TO DO: Give again the part of the trains article that opens with the words "There's a perplexingly" and closes with "for the other.", changing "luxury" to "comfort".

Meet the Weirdest, Fastest and Most Experimental Trains Ever Made

Monumental streamliners, propeller locomotives, hover trains, and more.

byJames Gilboy|
Culture photo
Share

0

There's a perplexingly small overlap between those who like cars and those who consider having their commute interrupted by a train the highlight of their day. Trains, after all, just take what excite us about cars—complex, mechanical things steeped in performance, technology, and luxury—to loftier extremes. Interest in one should translate into at least a mild enthusiasm for the other. 

Alas, that's not the case. Car people and train people don't mix nearly as much as we should. Because for every soulless light rail people-mover, there are some truly incredible machines throughout the history of trains that are worth celebrating. Machines that are every bit as exciting, fascinating, dangerous and brilliantly engineered as any supercar—and remember, powered trains also have the benefit of a good century-plus more development than cars.

Pixel coordinate grounding data:
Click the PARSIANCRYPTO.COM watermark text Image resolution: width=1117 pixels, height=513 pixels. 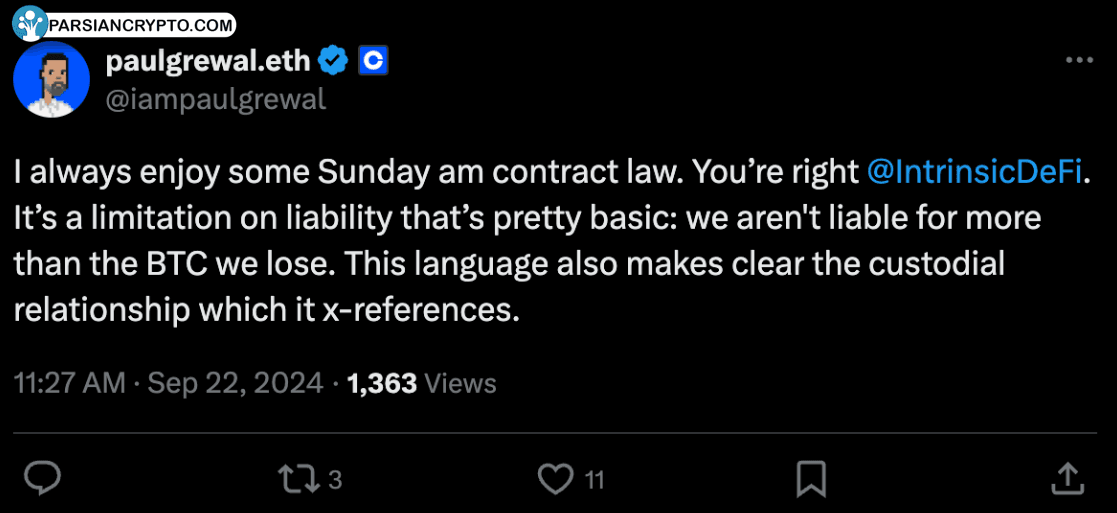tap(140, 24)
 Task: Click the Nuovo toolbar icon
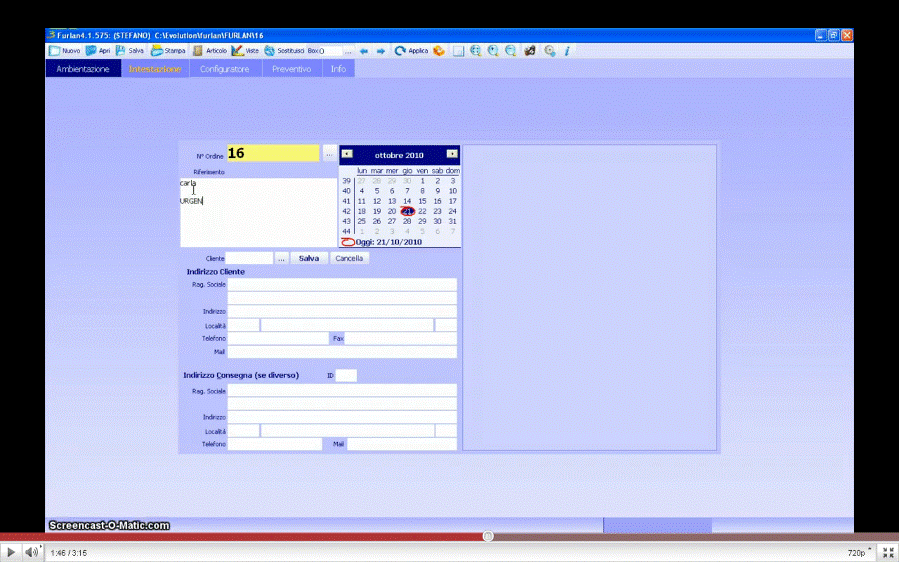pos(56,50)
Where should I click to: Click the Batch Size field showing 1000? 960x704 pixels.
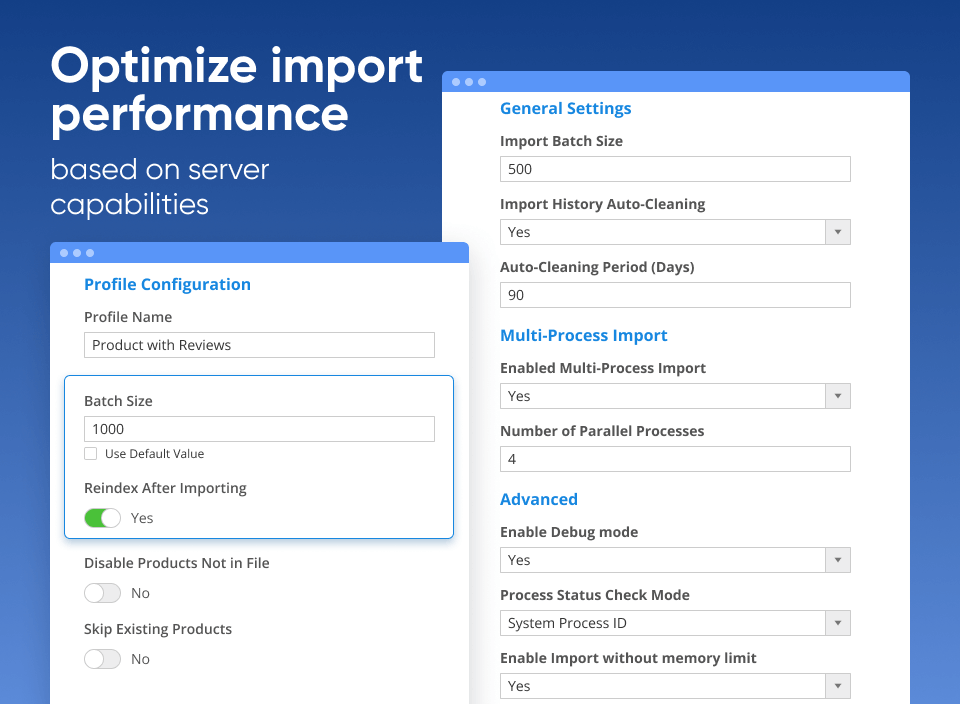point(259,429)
* * *
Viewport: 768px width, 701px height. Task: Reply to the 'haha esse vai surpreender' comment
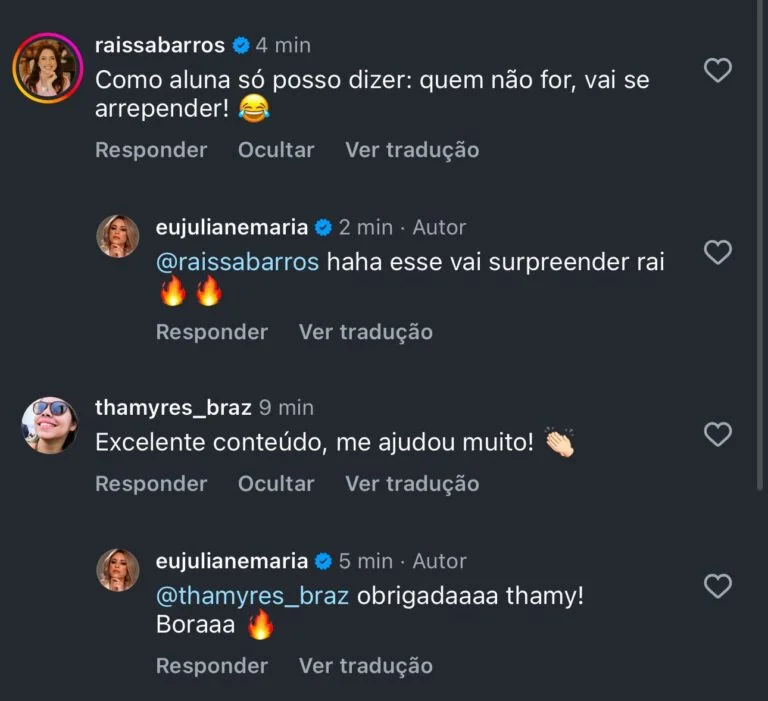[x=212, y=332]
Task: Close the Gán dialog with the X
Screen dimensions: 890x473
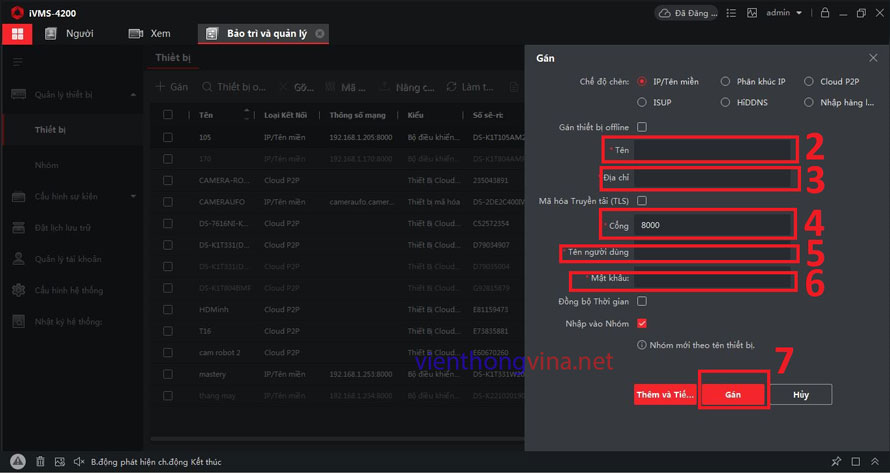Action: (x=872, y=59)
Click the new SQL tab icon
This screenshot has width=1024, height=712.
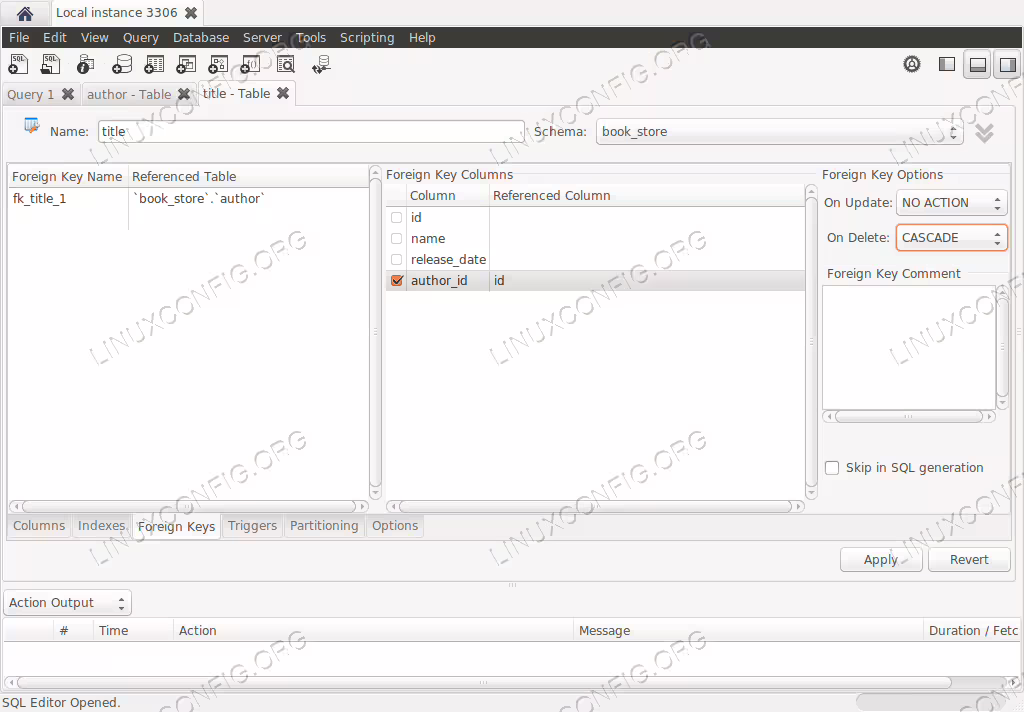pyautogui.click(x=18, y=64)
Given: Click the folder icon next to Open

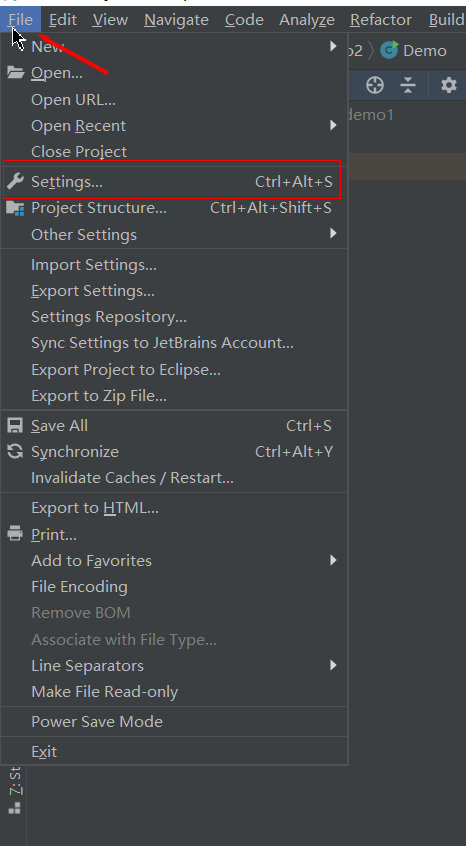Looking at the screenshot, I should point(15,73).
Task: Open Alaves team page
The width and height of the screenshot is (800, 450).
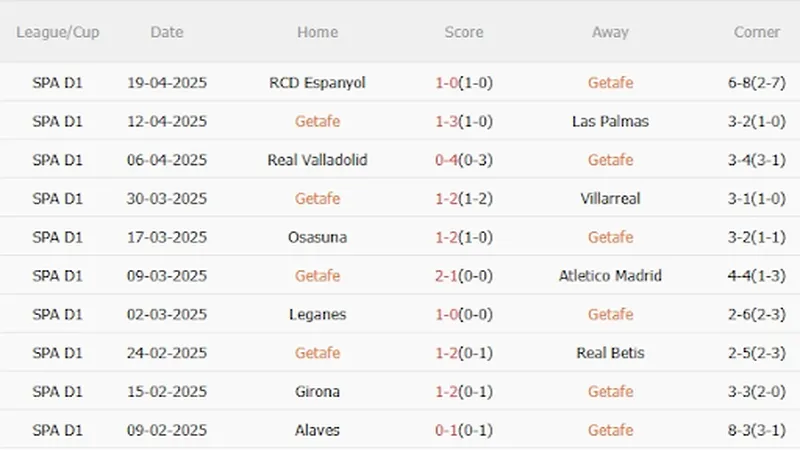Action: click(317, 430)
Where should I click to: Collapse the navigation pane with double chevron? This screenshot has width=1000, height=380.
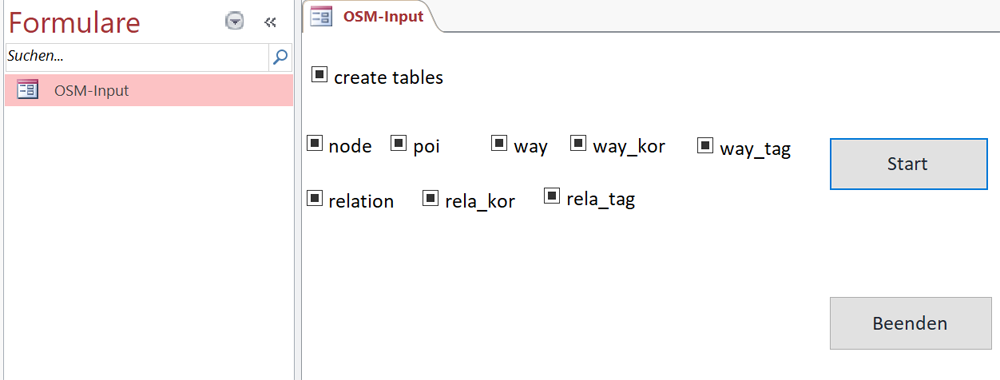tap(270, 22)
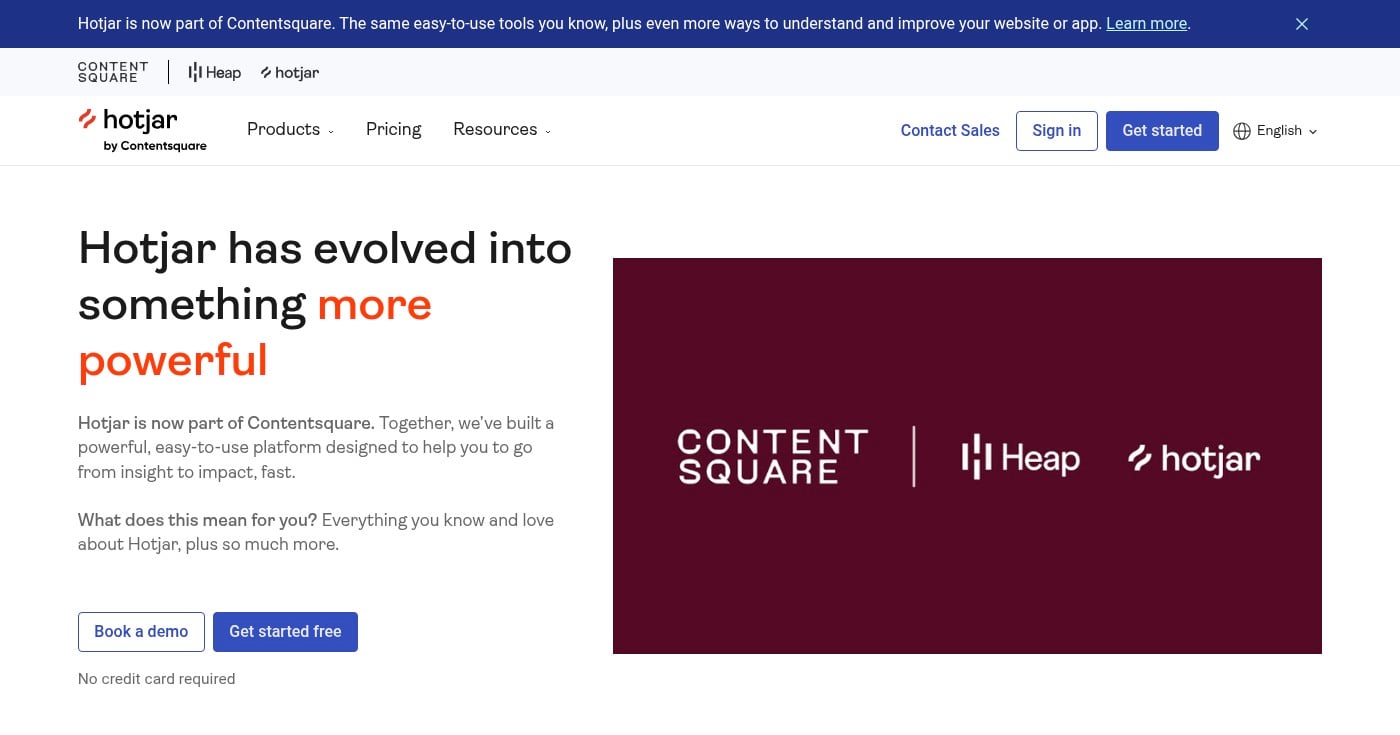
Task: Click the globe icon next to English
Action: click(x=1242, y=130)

EXERCISE RESPONSE:
There's a perplexingly small overlap between those who like cars and those who consider having their commute interrupted by a train the highlight of their day. Trains, after all, just take what excite us about cars—complex, mechanical things steeped in performance, technology, and comfort—to loftier extremes. Interest in one should translate into at least a mild enthusiasm for the other.